Topraksız tarım, bilgi ve teknoloji kullanarak dar alanlarda kontrollü şartlarda yüksek ve kaliteli üretim şeklidir. Son yıllarda dünyanın pek çok yerinde hızla yaygınlaşarak kullanılan bir tarımsal üretim yöntemidir. Topraksız tarım yöntemlerinde, önceleri sebze ve süs bitkileri yetiştiriciliği yapılırken şimdilerde meyve üretimi bile yapılır hale geldi. Çünkü geç ve erkenci dönemlerde pazara ürün arz imkanı sağladığından pazarlama sorunu olmadığı gibi kar marjı daha yüksek olabiliyor. Bu üretim şekli genellikle seralarda kontrollü şartlarda yapılır.

Seralarda yapılan üretimde ya seranın içindeki toprak işlenerek ekim dikim işlemi doğrudan toprağa yapılır. Bu üretim şekli örtü altında topraklı tarım şeklidir. Ya da toprak yerine, seranın içinde kurulmuş sistemlerle bazı yetiştirme ortamları (torf, petlit, ponza, vermikulit, kaya yünü ve kokopit gibi) materyaller kullanılarak yapılır. Buna örtü altında topraksız tarım denir.

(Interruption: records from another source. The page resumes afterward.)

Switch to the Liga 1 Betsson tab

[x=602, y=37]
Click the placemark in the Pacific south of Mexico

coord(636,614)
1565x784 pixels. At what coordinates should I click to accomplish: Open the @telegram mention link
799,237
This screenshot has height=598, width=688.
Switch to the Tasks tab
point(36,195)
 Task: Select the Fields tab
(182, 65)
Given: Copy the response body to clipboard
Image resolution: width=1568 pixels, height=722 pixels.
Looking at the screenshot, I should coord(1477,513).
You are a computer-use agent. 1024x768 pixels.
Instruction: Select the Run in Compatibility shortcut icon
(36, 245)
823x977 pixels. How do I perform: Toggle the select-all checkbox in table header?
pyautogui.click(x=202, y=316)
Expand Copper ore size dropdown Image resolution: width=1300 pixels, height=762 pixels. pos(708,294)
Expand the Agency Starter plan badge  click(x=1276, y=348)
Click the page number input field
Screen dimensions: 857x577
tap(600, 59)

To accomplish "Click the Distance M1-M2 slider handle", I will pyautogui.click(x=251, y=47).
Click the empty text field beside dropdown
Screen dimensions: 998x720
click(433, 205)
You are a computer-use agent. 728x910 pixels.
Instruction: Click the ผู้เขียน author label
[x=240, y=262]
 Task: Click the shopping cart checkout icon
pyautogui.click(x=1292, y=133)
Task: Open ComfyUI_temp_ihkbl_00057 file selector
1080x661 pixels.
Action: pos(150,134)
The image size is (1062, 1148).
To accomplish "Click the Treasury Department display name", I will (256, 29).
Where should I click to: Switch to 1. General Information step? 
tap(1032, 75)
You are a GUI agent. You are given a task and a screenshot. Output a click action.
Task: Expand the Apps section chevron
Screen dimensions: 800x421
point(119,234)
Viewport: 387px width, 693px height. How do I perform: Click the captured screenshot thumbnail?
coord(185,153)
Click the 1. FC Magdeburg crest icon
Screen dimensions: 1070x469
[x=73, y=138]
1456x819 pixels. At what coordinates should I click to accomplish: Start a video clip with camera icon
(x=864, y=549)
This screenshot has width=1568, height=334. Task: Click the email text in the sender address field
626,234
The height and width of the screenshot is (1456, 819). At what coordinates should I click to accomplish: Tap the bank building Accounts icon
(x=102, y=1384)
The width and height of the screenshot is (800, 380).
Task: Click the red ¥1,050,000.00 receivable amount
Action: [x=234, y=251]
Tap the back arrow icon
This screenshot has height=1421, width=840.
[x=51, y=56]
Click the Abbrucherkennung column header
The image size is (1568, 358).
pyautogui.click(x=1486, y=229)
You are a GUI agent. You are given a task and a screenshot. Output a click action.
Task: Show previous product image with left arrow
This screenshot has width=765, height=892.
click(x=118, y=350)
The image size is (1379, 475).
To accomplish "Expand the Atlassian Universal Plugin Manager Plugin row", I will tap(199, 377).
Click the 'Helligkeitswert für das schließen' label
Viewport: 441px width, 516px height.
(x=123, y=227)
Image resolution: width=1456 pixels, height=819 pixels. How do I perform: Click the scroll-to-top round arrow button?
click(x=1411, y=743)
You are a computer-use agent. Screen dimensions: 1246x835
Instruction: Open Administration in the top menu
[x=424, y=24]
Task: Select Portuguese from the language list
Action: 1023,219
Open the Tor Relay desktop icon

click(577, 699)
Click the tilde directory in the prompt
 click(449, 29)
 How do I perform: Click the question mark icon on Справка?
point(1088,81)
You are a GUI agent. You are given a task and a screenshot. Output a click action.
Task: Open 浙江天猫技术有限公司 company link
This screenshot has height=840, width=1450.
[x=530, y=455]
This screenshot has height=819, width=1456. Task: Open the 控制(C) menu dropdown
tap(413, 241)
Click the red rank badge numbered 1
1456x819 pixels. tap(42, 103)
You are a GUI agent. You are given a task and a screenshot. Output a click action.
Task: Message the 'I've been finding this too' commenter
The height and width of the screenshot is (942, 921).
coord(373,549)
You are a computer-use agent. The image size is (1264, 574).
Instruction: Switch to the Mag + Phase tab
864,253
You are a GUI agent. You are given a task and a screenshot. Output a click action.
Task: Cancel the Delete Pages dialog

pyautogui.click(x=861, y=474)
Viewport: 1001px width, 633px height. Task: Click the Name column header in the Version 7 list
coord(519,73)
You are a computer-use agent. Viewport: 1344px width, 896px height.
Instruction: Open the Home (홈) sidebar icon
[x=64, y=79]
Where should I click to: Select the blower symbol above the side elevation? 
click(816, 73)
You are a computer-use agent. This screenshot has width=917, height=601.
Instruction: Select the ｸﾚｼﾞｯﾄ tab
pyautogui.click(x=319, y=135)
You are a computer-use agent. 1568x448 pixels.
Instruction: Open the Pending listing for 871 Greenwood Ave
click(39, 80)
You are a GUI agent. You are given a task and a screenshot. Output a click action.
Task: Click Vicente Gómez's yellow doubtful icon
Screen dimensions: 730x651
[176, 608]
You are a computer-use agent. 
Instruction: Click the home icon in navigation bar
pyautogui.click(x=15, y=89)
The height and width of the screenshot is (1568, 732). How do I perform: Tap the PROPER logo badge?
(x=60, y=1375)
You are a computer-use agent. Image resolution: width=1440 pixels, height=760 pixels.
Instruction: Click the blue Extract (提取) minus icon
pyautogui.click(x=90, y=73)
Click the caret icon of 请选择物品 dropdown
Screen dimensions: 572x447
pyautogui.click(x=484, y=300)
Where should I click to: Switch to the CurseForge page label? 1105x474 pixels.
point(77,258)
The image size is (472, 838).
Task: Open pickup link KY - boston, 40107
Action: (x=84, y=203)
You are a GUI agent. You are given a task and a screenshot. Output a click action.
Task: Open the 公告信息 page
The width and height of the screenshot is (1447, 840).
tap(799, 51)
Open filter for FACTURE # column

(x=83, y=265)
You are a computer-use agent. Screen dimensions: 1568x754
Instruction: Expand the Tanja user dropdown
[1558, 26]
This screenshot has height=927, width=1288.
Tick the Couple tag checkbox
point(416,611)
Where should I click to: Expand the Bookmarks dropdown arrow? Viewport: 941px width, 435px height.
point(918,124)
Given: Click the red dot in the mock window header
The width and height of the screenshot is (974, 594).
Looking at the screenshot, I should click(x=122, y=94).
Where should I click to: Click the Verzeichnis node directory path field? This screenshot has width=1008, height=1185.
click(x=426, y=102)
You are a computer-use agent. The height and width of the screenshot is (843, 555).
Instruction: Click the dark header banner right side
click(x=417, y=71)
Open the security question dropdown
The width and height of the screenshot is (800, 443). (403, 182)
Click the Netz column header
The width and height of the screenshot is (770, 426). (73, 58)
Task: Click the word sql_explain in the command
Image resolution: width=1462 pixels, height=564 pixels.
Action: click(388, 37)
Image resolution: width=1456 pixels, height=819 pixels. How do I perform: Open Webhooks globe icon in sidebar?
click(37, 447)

Bu üretim maliyetli bir iş mi?

Bu üretim şeklinin ilk kurulum masrafları yüksektir. Üretim için teknik bilgi gerektiren bir iştir. Bu söylediğim sizi korkutmasın. Çünkü ben her sene bu yöntemi kullanabilecek ve danışmanlık yaparak öğretebilecek öğrenci yetiştiriyorum. Ayrıca bu yöntemi kullanarak üretim yapabilecek çok sayıda insanımız da var. Onların aileleri var. Ancak bu insanlarda bu yatırımı yapabilecek kaynak yok. Hibe destekleri yapılıyor ancak hibe desteklerinin şartlarını sağlayacak parada yok bu işi yapabilecek insanlarda. Bakın sanal kazançların en revaçta olduğu günümüzde sermayesi olan insanların kazancı az, girdisi yüksek olan tarım sektörüne bu dönemde para yatırılmıyor zaten. Çünkü üretimin her alanında risk var hele hele tarımda ki risk çok daha yüksektir. Bu açıdan kredi ve teşvik programları verilirken tüm bu durumlar göz önünde bulundurularak hazırlanmalı. Teşvik verildikten sonra sıkı takibi yapılmalı. Yani kanunlar işletilmelidir.

Üretim yapabilenler teşviklerden faydalanıyor mu?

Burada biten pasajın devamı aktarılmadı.